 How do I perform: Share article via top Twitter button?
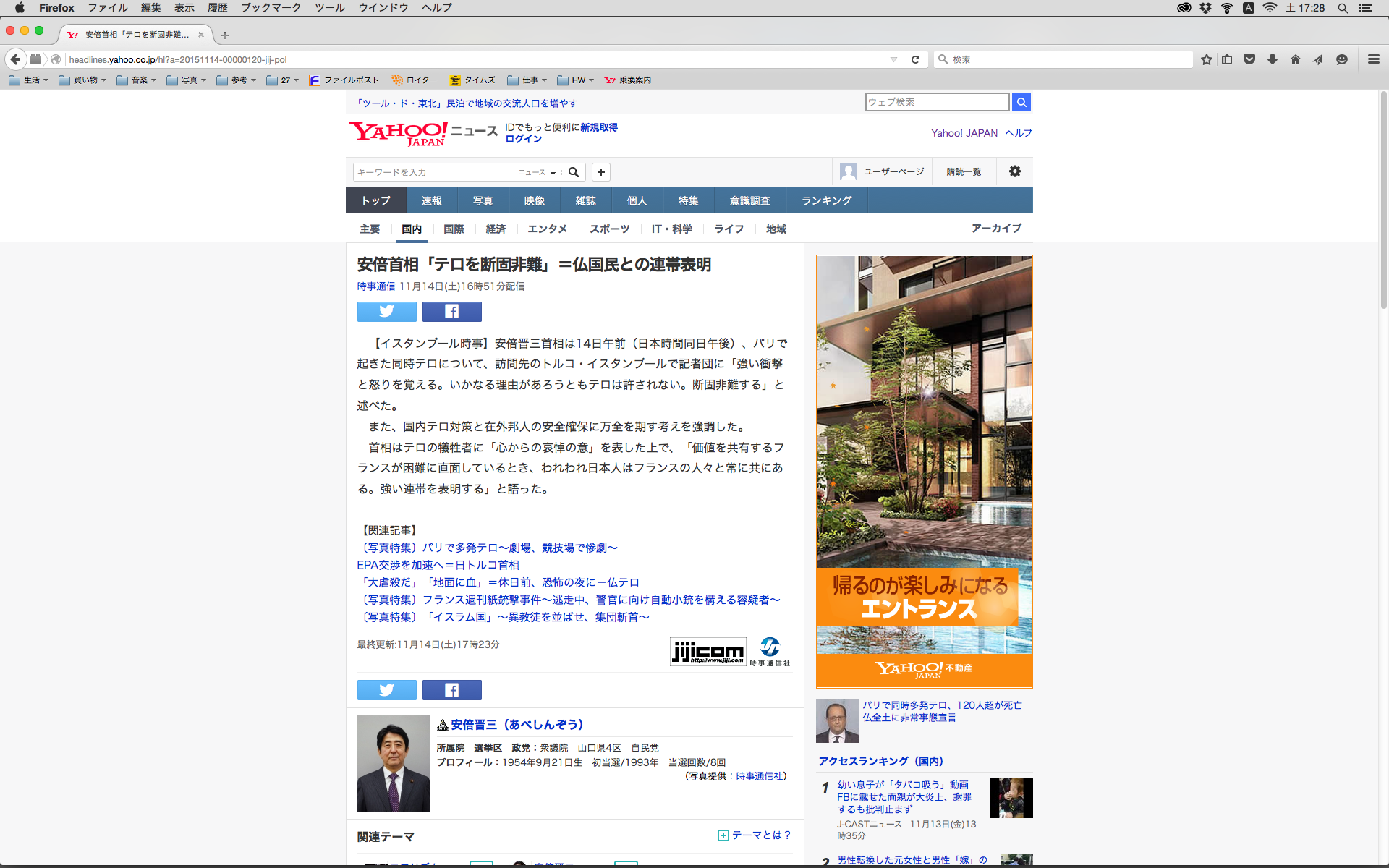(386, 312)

┄┄┄┄┄┄

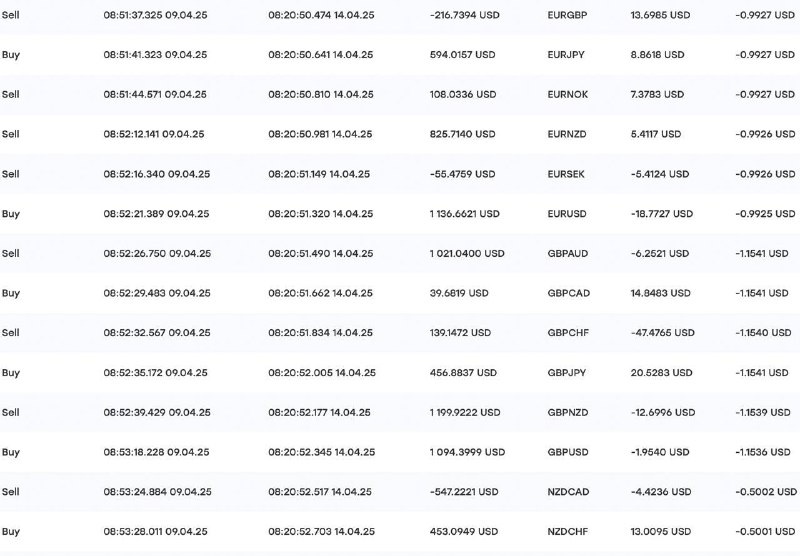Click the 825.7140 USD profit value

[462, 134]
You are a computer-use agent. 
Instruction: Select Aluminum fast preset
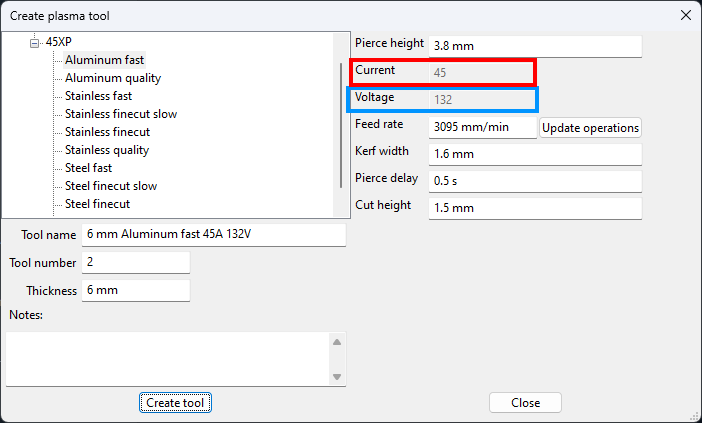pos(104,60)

┄┄┄┄┄┄

**Stated task**
Reproduce the listing from the line containing "Click the 825.7140 USD profit value" through the line containing "pos(104,60)", omitting the pictures.

**Written solution**
Click the 825.7140 USD profit value

[462, 134]
You are a computer-use agent. 
Instruction: Select Aluminum fast preset
pos(104,60)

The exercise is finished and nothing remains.